Membrane insertion peptides have been developed in recent years and serve as cargos to deliver small molecules
into cells. A class of membrane insertion peptides is the so called pH-induced peptides (pHLIPs), which are able to
insert into membrane when the environment pH is acidic. Despite a number of experimental studies, the insertion process
as well as the penetration mechanism is still worth study with computational methods. Thus, we performed molecular dynamics
simulations in this study to elucidate the detailed penetration process and mechanism. Both protonated and unprotonated
peptides are employed to interact with a POPCs bilayer. By analyzing the trajectory of the simulation, the peptide
travelling across membrane is expected to take milliseconds or seconds. While the peptide penetrating through the POPC
bilayer boundary is much faster (several nanoseconds). More importantly, the elaborate energies between a peptide and
water molecules, the energies between a peptide and POPCs have been analyzed throughout the simulation time correspondingly.
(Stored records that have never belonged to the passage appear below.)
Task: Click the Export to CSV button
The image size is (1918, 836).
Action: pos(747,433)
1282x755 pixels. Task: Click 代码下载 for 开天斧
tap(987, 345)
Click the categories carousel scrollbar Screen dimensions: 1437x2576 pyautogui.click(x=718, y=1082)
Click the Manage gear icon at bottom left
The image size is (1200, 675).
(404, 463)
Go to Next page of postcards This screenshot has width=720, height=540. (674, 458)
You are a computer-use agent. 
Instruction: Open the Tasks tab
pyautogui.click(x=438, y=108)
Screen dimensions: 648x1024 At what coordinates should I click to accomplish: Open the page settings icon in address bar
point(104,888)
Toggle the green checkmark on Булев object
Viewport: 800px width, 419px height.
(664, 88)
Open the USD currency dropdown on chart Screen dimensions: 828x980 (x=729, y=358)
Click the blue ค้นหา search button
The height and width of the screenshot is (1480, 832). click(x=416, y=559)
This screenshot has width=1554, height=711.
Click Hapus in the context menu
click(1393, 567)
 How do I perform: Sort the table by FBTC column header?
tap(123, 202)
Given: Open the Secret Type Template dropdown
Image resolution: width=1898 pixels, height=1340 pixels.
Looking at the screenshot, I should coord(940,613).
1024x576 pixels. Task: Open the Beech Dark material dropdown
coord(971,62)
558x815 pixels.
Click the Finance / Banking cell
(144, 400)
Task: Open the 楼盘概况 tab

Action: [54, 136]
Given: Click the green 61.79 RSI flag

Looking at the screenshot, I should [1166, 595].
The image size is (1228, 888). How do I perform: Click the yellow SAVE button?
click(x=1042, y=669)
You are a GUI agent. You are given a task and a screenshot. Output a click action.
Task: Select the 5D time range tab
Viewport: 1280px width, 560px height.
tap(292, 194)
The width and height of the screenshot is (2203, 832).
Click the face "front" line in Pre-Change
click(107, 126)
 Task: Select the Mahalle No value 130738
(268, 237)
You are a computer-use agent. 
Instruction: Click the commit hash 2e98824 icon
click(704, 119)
A constant decrease of interaction energies have been observed for peptide-water interaction in the protonated
condition. At last, we employ the statistics of hydrogen bonds to explain the penetration mechanism tentatively. For the
protonated system, the decrease of hydrogen bonds of peptide-water and the increase of hydrogen bonds of peptide-
POPCs have been considered as the main driven force for the peptide insertion.